No easy exit for Blair from the Euro maze
THERE’S a generally sound piece of advice for those in need of direction: if you’re lost already, it’s best not to walk into a maze. Sadly this appears to be exactly the trap Prime Minister Tony Blair has set himself this month as he prepares for a summit of European Union (EU) leaders at Hampton Court, London, on the need for economic reform. It has one of the largest mazes in Britain. But getting out of Europe’s economic maze is an altogether tougher call. Whether the EU summit at Hampton Court will produce anything of value is moot. Blair is thought to be uncomfortable with his chancellor’s hectoring and lecturing manner. This is not the way the prime minister would like to proceed. Nor is it particularly helpful given the political gridlock in Germany, with Angela Merkel’s CDU having to cede key cabinet positions to the SPD. Even if both parties agreed on speeding up the pace of reform (which they don’t) they have to contend with a large majority of German voters who are strongly opposed. They see no reason why they should give up the comforts of a high-welfare, high-spending German state and have no incentive to embrace reform. No less than seven of the 12 euro area member states are now in breach of the Maastricht criteria. Such breaches, says economist Stephane Deo of investment bank UBS, are not per se, an issue. But it is symptomatic of the growing divergence between country performances in the euro zone.

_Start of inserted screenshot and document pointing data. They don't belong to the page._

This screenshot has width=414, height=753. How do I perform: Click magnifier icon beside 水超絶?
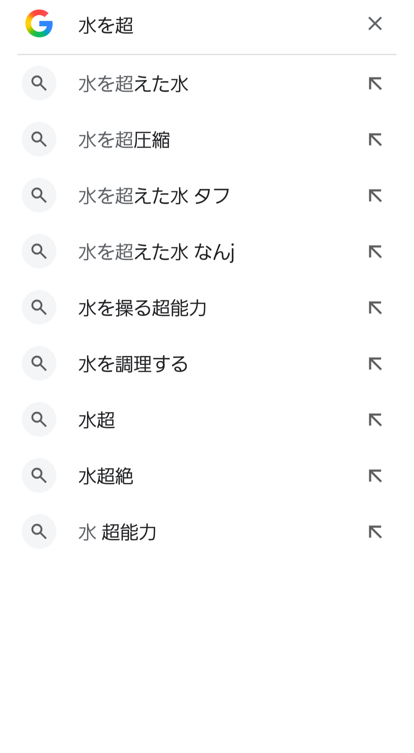[x=39, y=476]
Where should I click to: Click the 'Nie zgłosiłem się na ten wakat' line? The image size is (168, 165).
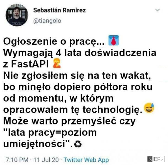77,76
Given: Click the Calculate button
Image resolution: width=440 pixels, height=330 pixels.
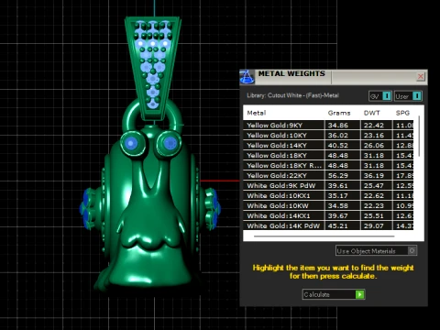Looking at the screenshot, I should 334,294.
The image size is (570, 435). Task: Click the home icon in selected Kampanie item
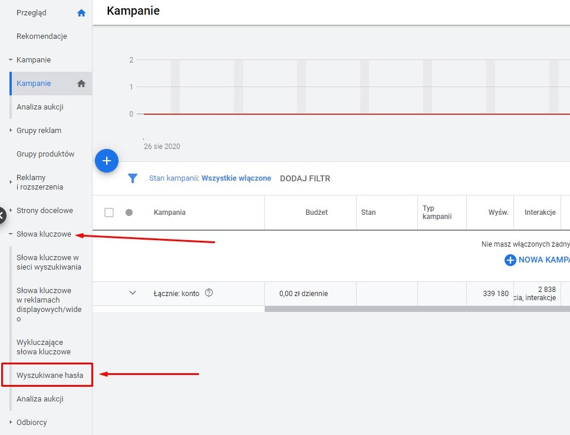81,84
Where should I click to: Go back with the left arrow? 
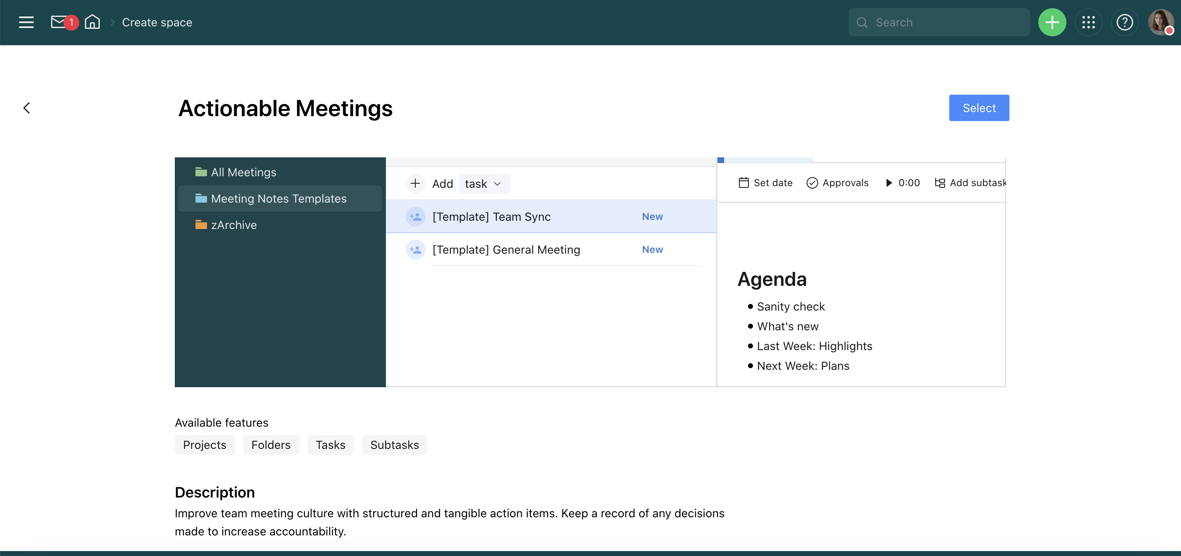tap(27, 108)
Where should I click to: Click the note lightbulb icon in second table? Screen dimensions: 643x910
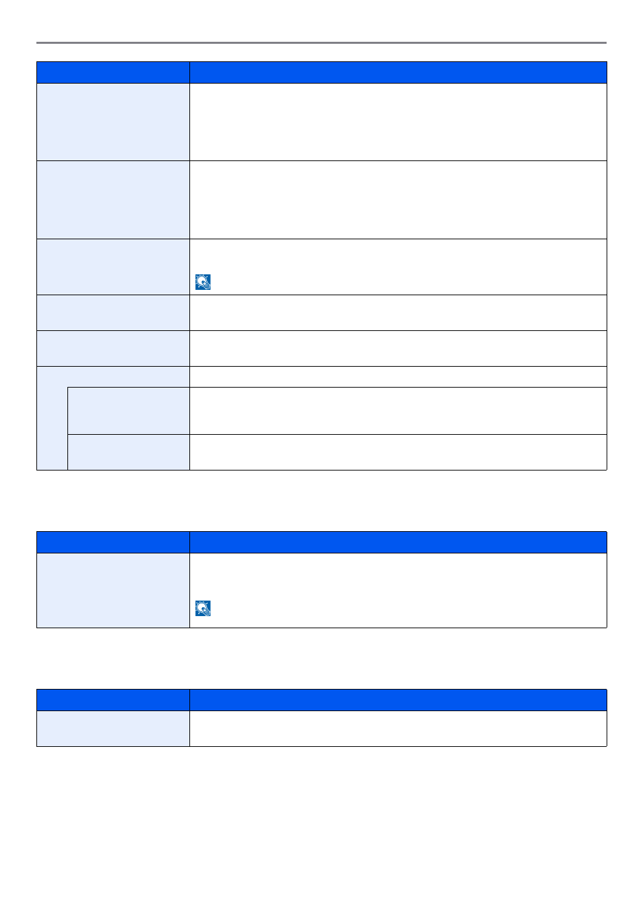(203, 608)
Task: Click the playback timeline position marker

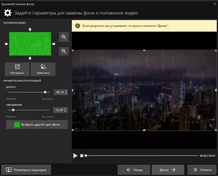Action: 86,156
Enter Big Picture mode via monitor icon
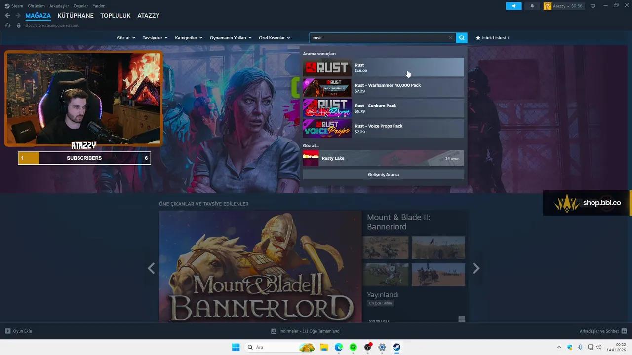632x355 pixels. click(593, 6)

And that in turn is opening up growing doubt about the long term viability of the single currency. This was the currency, it will be recalled, that Blair was most keen for Britain to join barely two years ago.
The five Maastricht criteria were: exchange rate stability (two years without devaluation); budget deficit to be kept within 3% of gross domestic product (GDP); public debt to be not more than 60% of GDP (or at least moving rapidly and sustainably in that direction); inflation no more than 1.5 percentage points higher than the average of the lowest three EU member states; and long term interest rates no more than two percentage points higher than the average rates of the three member states with the lowest inflation.